CUIDADOR PRINCIPAL: Persona que asume en mayor modo la responsabilidad física y/o emocional del cuidado del enfermo de Alzheimer.

SEGUNDO PACIENTE: El cuidador principal se convierte en otra víctima de la enfermedad de Alzheimer  debido a la sobrecarga que experimentan y que repercute en su calidad de vida. También se denomina “paciente oculto”.

GRAN DEPENDIENTE: Persona que necesita ayuda para las actividades básicas de la vida diaria (cuidado personal, movilidad, reconocer personas y objetos, orientarse, entender y ejecutar tareas sencillas) y, por su pérdida total de autonomía mental o física, necesita la presencia indispensable y permanente de otra persona.

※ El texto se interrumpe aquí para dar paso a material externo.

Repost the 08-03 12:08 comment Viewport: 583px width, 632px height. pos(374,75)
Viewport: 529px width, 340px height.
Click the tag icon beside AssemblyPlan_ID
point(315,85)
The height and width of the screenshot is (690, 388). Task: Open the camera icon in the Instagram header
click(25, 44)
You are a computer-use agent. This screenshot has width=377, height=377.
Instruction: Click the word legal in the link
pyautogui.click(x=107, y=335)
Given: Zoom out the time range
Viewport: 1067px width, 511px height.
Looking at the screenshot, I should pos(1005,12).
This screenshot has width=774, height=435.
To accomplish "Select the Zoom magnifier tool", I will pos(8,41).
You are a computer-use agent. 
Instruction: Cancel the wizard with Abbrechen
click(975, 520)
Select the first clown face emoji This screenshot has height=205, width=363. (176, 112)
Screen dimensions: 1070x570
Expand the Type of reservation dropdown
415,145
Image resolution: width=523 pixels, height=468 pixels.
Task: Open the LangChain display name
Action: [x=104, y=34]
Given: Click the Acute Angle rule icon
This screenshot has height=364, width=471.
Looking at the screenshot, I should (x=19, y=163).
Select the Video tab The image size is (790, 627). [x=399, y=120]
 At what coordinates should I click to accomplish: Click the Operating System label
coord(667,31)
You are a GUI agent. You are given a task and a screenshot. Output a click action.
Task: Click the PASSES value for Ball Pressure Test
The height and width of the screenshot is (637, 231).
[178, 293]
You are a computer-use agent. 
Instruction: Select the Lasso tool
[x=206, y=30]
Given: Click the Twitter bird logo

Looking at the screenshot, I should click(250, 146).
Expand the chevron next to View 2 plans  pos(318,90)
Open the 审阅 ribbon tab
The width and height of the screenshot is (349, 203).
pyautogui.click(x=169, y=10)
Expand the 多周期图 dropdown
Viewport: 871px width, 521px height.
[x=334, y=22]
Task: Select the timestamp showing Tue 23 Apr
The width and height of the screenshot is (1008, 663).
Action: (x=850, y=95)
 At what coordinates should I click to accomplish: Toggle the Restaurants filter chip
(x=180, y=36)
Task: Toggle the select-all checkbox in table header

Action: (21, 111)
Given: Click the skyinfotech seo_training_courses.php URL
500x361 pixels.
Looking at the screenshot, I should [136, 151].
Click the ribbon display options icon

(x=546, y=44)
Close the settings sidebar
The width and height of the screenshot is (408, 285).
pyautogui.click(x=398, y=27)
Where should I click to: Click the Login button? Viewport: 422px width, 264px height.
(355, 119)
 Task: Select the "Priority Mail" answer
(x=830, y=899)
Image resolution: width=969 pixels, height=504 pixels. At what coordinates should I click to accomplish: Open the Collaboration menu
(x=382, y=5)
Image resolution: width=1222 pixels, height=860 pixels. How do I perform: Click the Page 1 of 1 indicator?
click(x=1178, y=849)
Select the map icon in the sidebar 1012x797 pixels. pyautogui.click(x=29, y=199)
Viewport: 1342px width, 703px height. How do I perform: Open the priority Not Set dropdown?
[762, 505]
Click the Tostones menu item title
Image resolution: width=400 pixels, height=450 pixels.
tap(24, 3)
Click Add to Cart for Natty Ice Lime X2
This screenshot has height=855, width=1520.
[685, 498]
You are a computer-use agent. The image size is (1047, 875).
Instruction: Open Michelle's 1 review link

AFASIA: El enfermo pierde la capacidad de comunicación que afecta a la expresión como a la comprensión del mismo.

APRAXIA: El enfermo pierde la capacidad de hacer actos motores complejos aunque tenga fuerza y movilidad para ello y comprenda bien lo que se le pide. Por ejemplo, la pérdida de la capacidad de conducir o la apraxia del vestir.

AGNOSIA: El enfermo pierde la capacidad de integrar información que nos llega por distintas vías y de reconocerla, aunque los sentidos funcionen bien. Por ejemplo, no reconocer a las personas.

CENTRO DE DÍA: Centro de atención social y de estimulación. Recurso muy útil para tratar de mantener activas las funciones básicas de la persona enferma de Alzheimer el mayor tiempo posible. Al mismo tiempo, se trata de un recurso  necesario para el cuidado del cuidador.

LA INCAPACITACIÓN LEGAL: Consiste en la limitación o la restricción determinada por un juez de la capacidad de la persona enferma de Alzheimer para tomar decisiones por sí mismo, es decir, sobre su capacidad de obrar. Dicha declaración es la mejor garantía de protección de los derechos y los intereses de la persona incapaz. El tutor, asignado por el juez, representará a la persona  en actos que afecten a su esfera personal como a la administración de sus bienes.